(Dataset excerpts)
⟨
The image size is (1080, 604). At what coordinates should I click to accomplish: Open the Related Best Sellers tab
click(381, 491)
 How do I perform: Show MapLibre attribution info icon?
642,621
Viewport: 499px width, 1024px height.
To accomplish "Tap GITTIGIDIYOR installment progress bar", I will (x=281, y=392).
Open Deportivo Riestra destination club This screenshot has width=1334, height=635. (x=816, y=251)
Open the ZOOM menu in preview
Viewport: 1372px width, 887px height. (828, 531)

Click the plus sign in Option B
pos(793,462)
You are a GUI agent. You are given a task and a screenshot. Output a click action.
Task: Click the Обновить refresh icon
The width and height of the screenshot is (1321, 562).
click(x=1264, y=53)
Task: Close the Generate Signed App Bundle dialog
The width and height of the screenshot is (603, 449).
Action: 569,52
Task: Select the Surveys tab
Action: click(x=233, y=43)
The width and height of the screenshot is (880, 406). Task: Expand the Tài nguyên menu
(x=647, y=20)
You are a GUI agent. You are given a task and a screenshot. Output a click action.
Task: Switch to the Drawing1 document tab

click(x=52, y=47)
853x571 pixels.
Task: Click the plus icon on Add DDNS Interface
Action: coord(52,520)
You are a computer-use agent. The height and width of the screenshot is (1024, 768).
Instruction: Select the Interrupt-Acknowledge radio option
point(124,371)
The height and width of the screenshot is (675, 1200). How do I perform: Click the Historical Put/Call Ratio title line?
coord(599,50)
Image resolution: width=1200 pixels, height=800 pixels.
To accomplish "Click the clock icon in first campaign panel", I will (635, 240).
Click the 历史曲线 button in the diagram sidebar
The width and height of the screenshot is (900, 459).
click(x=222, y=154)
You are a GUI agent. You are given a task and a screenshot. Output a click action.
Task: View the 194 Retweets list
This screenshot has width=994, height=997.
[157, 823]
⟩
» PROBLEM STATEMENT: Retype each record, matching it exactly.

» TASK RESPONSE:
The image size is (1080, 604). At what coordinates should I click to accomplish: Open the Related Best Sellers tab
click(381, 491)
 How do I perform: Show MapLibre attribution info icon?
642,621
Viewport: 499px width, 1024px height.
To accomplish "Tap GITTIGIDIYOR installment progress bar", I will (x=281, y=392).
Open Deportivo Riestra destination club This screenshot has width=1334, height=635. (x=816, y=251)
Open the ZOOM menu in preview
Viewport: 1372px width, 887px height. (828, 531)

Click the plus sign in Option B
pos(793,462)
You are a GUI agent. You are given a task and a screenshot. Output a click action.
Task: Click the Обновить refresh icon
The width and height of the screenshot is (1321, 562).
click(x=1264, y=53)
Task: Close the Generate Signed App Bundle dialog
The width and height of the screenshot is (603, 449).
Action: 569,52
Task: Select the Surveys tab
Action: click(x=233, y=43)
The width and height of the screenshot is (880, 406). Task: Expand the Tài nguyên menu
(x=647, y=20)
You are a GUI agent. You are given a task and a screenshot. Output a click action.
Task: Switch to the Drawing1 document tab

click(x=52, y=47)
853x571 pixels.
Task: Click the plus icon on Add DDNS Interface
Action: coord(52,520)
You are a computer-use agent. The height and width of the screenshot is (1024, 768).
Instruction: Select the Interrupt-Acknowledge radio option
point(124,371)
The height and width of the screenshot is (675, 1200). How do I perform: Click the Historical Put/Call Ratio title line?
coord(599,50)
Image resolution: width=1200 pixels, height=800 pixels.
To accomplish "Click the clock icon in first campaign panel", I will (635, 240).
Click the 历史曲线 button in the diagram sidebar
The width and height of the screenshot is (900, 459).
click(x=222, y=154)
You are a GUI agent. You are given a task and a screenshot. Output a click action.
Task: View the 194 Retweets list
This screenshot has width=994, height=997.
[157, 823]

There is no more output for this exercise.